─── Data lines

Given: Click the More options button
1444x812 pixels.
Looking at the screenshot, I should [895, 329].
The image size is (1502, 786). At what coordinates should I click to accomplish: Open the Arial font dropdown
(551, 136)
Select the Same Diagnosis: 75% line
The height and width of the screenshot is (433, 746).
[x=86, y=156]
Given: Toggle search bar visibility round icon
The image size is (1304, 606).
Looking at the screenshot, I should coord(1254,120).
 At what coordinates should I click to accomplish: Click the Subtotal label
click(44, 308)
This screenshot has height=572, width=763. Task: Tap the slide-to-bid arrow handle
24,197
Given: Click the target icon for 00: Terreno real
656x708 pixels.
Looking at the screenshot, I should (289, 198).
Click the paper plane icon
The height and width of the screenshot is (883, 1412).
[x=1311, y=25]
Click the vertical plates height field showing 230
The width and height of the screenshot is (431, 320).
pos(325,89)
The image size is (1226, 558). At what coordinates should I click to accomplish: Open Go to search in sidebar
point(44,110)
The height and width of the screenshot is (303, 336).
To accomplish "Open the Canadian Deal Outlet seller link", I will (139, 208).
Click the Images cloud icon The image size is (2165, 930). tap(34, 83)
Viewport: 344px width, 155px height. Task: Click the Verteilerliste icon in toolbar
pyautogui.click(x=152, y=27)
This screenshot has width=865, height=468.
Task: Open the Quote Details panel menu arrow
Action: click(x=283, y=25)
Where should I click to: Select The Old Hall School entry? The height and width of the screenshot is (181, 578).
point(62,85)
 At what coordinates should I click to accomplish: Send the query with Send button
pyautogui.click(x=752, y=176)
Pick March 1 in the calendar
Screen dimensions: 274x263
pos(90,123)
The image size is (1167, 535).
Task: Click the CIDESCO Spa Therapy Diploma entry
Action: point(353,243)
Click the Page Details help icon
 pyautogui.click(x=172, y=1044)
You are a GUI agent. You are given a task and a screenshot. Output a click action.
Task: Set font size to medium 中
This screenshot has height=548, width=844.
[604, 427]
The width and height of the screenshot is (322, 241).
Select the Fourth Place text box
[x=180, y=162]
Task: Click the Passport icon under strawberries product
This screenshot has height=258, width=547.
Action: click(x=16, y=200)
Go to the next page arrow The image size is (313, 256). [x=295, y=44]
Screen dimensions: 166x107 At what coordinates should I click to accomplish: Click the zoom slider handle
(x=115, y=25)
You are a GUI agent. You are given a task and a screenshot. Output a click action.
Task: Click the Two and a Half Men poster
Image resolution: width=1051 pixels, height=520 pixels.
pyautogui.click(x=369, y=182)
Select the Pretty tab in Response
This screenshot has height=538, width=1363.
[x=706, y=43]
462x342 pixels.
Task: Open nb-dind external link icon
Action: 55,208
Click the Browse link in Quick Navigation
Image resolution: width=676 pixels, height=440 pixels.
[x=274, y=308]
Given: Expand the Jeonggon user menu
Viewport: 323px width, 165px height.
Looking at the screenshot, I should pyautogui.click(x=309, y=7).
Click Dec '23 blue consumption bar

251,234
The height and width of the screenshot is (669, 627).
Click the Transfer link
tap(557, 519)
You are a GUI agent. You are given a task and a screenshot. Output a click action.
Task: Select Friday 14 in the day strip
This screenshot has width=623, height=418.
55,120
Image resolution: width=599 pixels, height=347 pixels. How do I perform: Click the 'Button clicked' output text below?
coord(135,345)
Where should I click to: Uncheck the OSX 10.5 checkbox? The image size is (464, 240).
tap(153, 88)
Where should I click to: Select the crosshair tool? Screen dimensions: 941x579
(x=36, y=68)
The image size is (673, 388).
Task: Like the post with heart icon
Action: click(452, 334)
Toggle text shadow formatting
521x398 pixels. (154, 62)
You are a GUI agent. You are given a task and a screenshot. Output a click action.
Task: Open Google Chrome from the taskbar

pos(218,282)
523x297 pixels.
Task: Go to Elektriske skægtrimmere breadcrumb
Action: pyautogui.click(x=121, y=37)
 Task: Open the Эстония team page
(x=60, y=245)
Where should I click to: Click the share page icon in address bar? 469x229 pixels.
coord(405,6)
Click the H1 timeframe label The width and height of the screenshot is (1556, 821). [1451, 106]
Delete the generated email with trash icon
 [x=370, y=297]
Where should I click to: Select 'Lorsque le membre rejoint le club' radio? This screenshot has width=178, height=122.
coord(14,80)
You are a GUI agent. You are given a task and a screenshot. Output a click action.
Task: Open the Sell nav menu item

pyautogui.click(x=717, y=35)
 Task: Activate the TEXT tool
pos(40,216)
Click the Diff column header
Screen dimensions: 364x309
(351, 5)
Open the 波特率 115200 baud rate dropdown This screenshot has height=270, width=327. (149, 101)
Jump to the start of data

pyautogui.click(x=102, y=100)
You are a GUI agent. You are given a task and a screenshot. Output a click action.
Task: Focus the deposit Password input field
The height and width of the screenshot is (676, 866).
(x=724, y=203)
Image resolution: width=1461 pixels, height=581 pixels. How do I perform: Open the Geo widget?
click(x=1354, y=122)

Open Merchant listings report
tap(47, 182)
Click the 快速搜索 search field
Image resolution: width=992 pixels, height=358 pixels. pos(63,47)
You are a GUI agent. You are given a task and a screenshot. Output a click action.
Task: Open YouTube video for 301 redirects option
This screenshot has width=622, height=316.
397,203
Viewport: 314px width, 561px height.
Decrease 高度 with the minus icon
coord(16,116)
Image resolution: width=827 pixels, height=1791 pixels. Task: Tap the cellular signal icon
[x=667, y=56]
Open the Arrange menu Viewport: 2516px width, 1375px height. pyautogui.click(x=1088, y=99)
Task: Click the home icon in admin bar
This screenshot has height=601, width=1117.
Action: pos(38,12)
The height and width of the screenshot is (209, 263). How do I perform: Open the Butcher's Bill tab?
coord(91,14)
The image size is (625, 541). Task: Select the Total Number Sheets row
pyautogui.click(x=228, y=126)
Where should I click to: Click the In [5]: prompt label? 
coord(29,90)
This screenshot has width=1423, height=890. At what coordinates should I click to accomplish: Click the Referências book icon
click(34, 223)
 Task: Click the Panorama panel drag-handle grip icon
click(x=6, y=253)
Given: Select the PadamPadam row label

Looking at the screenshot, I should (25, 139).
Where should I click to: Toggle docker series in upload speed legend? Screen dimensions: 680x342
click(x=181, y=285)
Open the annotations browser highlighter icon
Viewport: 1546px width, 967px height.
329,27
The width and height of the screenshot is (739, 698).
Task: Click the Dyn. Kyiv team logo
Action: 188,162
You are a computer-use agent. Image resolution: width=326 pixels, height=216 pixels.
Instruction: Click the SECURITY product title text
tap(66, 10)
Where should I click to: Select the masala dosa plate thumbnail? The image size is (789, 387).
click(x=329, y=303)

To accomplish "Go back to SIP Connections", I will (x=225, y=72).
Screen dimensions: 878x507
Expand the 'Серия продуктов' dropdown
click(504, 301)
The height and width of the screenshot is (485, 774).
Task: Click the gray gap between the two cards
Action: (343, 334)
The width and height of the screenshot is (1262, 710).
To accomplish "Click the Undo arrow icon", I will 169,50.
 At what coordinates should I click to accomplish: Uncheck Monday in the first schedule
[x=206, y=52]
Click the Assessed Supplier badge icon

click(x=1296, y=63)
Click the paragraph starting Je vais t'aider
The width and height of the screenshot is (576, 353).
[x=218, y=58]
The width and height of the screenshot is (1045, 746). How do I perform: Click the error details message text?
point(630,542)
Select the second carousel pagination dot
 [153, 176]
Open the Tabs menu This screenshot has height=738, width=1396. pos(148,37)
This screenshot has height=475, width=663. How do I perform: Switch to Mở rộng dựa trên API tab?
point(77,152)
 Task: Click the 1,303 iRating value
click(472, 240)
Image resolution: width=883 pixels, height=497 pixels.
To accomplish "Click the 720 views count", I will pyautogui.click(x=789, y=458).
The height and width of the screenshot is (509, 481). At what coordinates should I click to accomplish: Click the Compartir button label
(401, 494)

──────

Stated problem ▸
Transcribe the lines above verbatim, starting at the line containing "Open the 波特率" and ending at the line containing "click(x=6, y=253)".

Task result ▸
Open the 波特率 115200 baud rate dropdown This screenshot has height=270, width=327. (149, 101)
Jump to the start of data

pyautogui.click(x=102, y=100)
You are a GUI agent. You are given a task and a screenshot. Output a click action.
Task: Focus the deposit Password input field
The height and width of the screenshot is (676, 866).
(x=724, y=203)
Image resolution: width=1461 pixels, height=581 pixels. How do I perform: Open the Geo widget?
click(x=1354, y=122)

Open Merchant listings report
tap(47, 182)
Click the 快速搜索 search field
Image resolution: width=992 pixels, height=358 pixels. pos(63,47)
You are a GUI agent. You are given a task and a screenshot. Output a click action.
Task: Open YouTube video for 301 redirects option
This screenshot has width=622, height=316.
397,203
Viewport: 314px width, 561px height.
Decrease 高度 with the minus icon
coord(16,116)
Image resolution: width=827 pixels, height=1791 pixels. Task: Tap the cellular signal icon
[x=667, y=56]
Open the Arrange menu Viewport: 2516px width, 1375px height. pyautogui.click(x=1088, y=99)
Task: Click the home icon in admin bar
This screenshot has height=601, width=1117.
Action: pos(38,12)
The height and width of the screenshot is (209, 263). How do I perform: Open the Butcher's Bill tab?
coord(91,14)
The image size is (625, 541). Task: Select the Total Number Sheets row
pyautogui.click(x=228, y=126)
Where should I click to: Click the In [5]: prompt label? 
coord(29,90)
This screenshot has width=1423, height=890. At what coordinates should I click to accomplish: Click the Referências book icon
click(34, 223)
 Task: Click the Panorama panel drag-handle grip icon
click(x=6, y=253)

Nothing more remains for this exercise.